Preheat the oven to 400F. Line a large baking sheet with parchment paper. Place the butter in the freezer for about 10 minutes to ensure it’s very cold.
In a large bowl, whisk together the flour, salt, baking powder, baking soda, and caster sugar.
In a separate bowl, whisk the egg. Add the blended cottage cheese, lemon juice, and lemon zest, stirring until smooth.
Pour the wet mixture into the dry ingredients and mix gently until just combined. Avoid overmixing.
Remove the butter from the freezer and grate it directly into the dough. Lightly knead just enough to evenly distribute the butter throughout.
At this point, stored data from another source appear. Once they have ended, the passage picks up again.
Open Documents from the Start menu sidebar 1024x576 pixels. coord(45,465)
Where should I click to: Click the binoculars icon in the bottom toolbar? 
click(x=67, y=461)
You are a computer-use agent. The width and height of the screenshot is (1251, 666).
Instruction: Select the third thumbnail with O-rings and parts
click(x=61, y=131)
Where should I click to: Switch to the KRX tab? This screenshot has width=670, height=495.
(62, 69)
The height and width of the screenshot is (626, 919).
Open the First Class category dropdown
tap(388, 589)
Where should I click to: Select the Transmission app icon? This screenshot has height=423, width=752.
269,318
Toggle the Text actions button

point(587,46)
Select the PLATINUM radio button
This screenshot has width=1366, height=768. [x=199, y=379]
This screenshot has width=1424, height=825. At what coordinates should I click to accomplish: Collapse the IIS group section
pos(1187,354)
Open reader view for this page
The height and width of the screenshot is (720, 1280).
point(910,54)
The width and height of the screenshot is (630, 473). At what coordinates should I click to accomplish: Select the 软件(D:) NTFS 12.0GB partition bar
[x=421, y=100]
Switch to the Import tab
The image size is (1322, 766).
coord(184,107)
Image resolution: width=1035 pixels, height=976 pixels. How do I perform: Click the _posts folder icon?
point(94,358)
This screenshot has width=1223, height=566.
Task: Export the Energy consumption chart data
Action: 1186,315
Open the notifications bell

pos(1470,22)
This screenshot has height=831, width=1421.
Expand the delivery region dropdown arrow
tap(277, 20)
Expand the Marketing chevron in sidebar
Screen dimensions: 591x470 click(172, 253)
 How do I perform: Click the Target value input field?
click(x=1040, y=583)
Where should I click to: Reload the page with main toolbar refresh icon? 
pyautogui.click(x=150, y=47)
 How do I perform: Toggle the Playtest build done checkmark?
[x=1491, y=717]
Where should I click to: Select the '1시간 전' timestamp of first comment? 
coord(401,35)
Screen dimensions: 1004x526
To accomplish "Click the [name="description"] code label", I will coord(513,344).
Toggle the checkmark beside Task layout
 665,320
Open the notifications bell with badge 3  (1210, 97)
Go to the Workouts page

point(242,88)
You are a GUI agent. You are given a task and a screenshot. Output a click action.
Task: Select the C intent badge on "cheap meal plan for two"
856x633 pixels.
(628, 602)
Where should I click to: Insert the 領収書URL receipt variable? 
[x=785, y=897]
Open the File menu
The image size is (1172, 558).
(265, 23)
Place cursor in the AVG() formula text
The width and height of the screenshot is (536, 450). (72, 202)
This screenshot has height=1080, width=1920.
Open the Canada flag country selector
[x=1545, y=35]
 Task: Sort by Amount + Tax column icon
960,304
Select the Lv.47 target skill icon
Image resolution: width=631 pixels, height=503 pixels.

Gently fold in the raspberries, being careful not to crush them too much. Tip: If using very soft raspberries, you can freeze them for 15–20 minutes beforehand to make folding easier. If the dough feels too dry, add a small splash of lemon juice or water.
Transfer the dough to a lightly floured surface and shape it into an 8-inch circle. Cut into 8 wedges and carefully place them on the prepared baking sheet.
Whisk together the egg and water, then brush the tops of the scones.
Bake for 18–20 minutes, or until lightly golden. Allow the scones to cool on the baking sheet before serving.
Stir together the lemon juice and powdered sugar until smooth. Drizzle over the cooled scones before serving.